Actually, cell phones only seem to figure in so prominently at first – it finally turns out (SPOILER ALERT SPOILER ALERT SPOILER ALERT) that it’s a computer controlling everything behind the scense. Actually, technically speaking, it’s the software that’s run amok, software that has somehow accomplished a certain level of awareness.

Two issues of great interest quickly spring to mind: the real-world Echelon program, still so much shrouded in secrecy that the U.S. government still does not verify or refuse its existence, and the curious phenomenon of self-arrangement, or spontaneous order, in nature.

Alas, the film does not address any of these points, really, and by the halfway point of the movie even cell phones take a back seat to the standard Hollywood standbys of car chases and gun fights. This added up the idea of advertising a brand new phone model into society. If the viewers does not have it already then it will be a intriguing sight to see which might end up with them purchasing one. But if they already have it, they will bring about a lot more faith on their phone and provider. But that’s not all, when a cell phone is advertised who else do you think is observing? That’s right, the other companies. Instead of competing why not just buy some to introduce to their customers?

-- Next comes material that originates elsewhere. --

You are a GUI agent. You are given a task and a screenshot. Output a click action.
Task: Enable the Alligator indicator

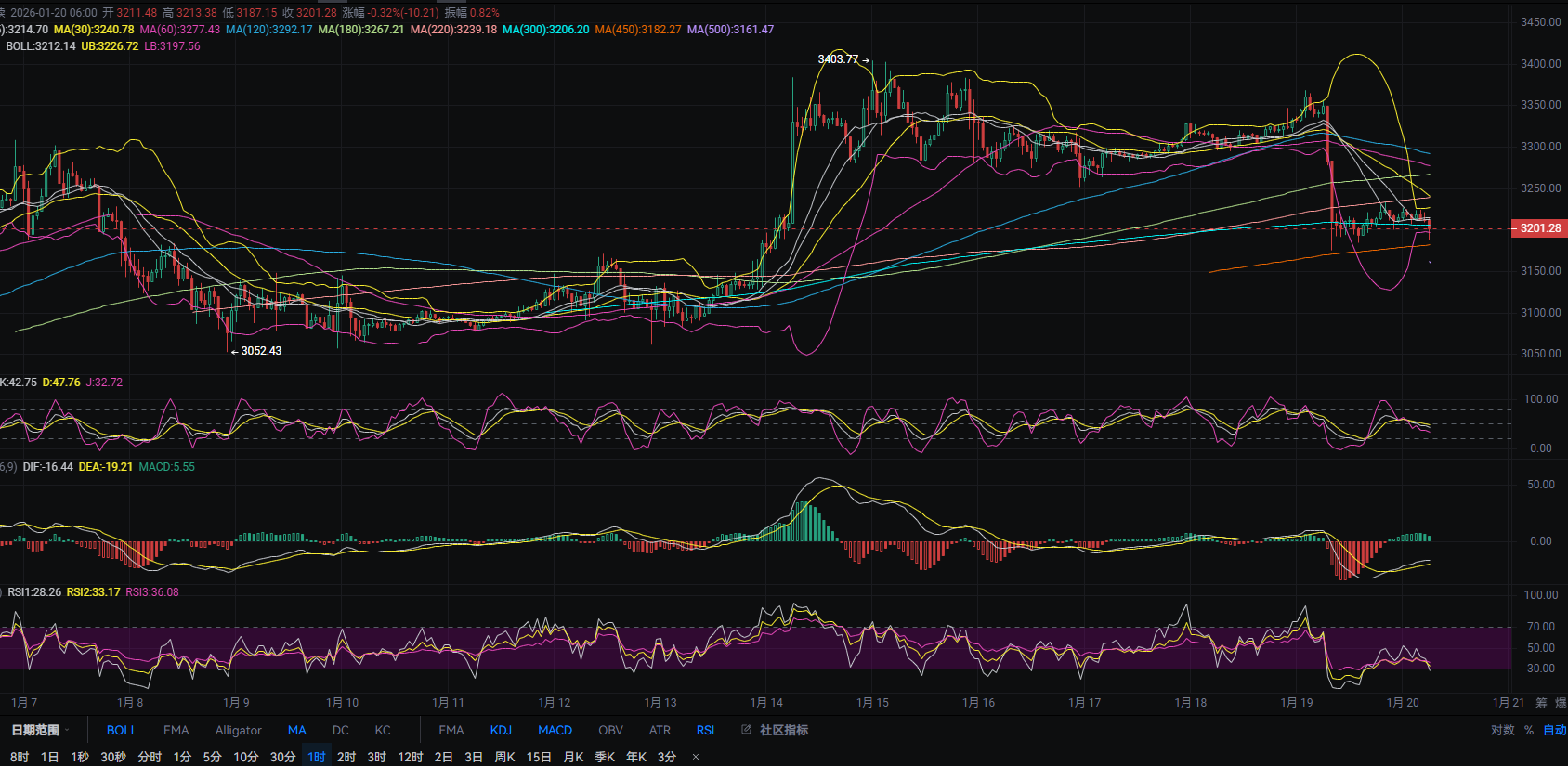(x=238, y=730)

It’s not a bad movie, to be sure; the case is engaging enough considering the material they have to work with, which is your basic action-spy-thriller. And it all commences intriguing enough, opening with a woman mysteriously reading instructions in her mobile handset, to the point of descending into the Washington, D.C. metro’s tracks, where she meets her end – only to have our protagonist strangely receive the same mysterious phone in the mail during the next scene, a phone which, it turns out, gives the most prodigious of instructions concerning apparently random events, from airline crashes to casino jackpots. It’s an exciting premise, but ninety minutes of screentime almost assures that any treatment can only be overly facile.

Want to find out more about cell phones, then visit Ivan DiCelo’s site on how to choose the best cell phones for your needs.